Reviewed By Jennifer Dupree, Circulation Supervisor at the Windham Public Library
When Miranda July’s “The First Bad Man” opens, Cheryl Glickman is in love with Phillip, even though Phillip is infatuated with an underage girl and wants Cheryl’s permission to have an intimate relationship with the young woman. Cheryl, who keeps her life small and rigid so that she won’t be thrown into chaos, is thrown into chaos by Phillip. And then by Clee. Clee, the daughter of Cheryl’s employers at Open Palm, a self-defense studio for women, is what Cheryl describes as a blond bombshell. Cheryl’s employers ask Cheryl to take Clee in and, even though she resists, she can’t really say no.
Clee is a terrible houseguest. She’s entirely disruptive to the systems Cheryl has put in place and maintained for her forty-some years. She’s lazy, angry, and her feet stink. And then their relationship worsens as Clee begins to physically attack Cheryl and Cheryl, after therapy, starts to fight back. This novel is incredibly physical. July renders every aspect of the body viscerally. It’s impossible not to feel this book physically and then to feel it emotionally.

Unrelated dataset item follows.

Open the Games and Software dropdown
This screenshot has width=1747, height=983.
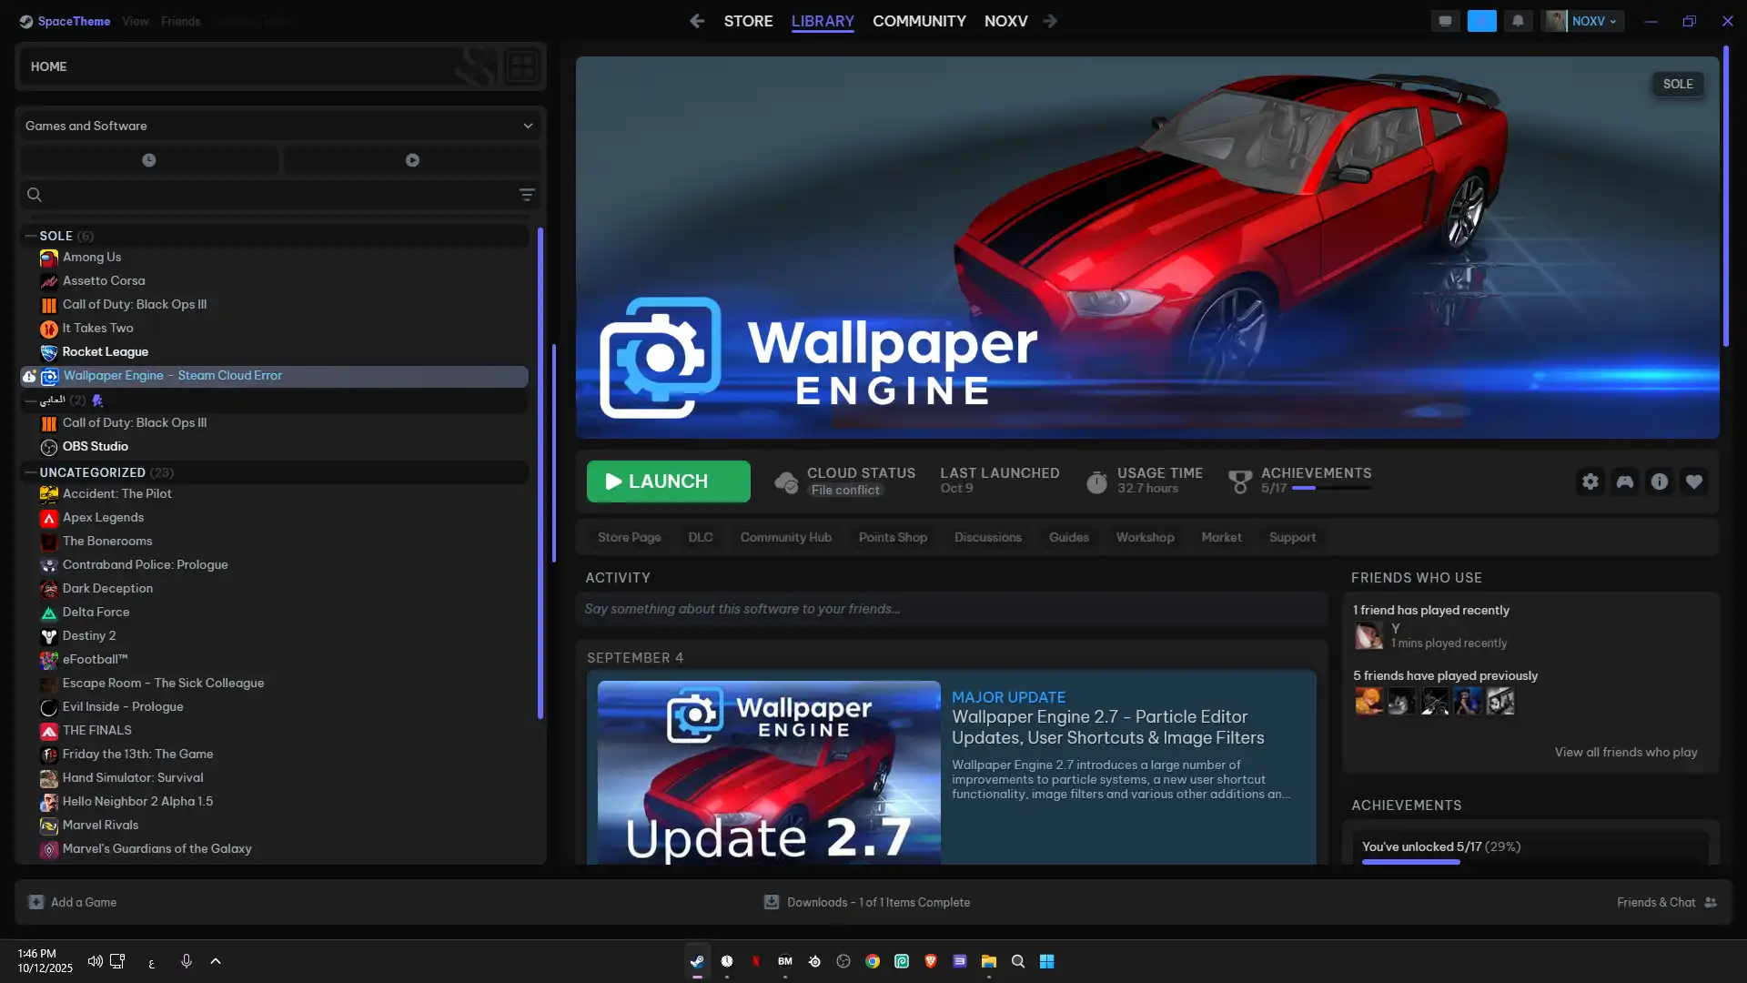coord(278,126)
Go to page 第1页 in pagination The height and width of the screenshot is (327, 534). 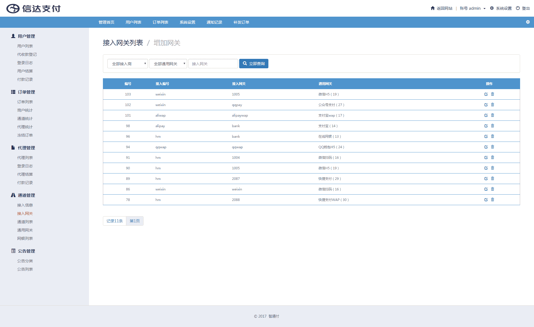(x=135, y=221)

I don’t want to give too much away, but Clee and Cheryl’s relationship takes a turn, and then another. I loved the cadence of this book—the way things happened and didn’t happen, the consequences and regrets. Everyone moves outside her comfort zone, everyone makes mistakes. There’s happiness and sadness.
This is a beautiful novel about unexpected friendship, about finding yourself, about being true to yourself. It’s about identity and longing and loss and letting go. It’s also absurdist in places and, because of that, wickedly funny.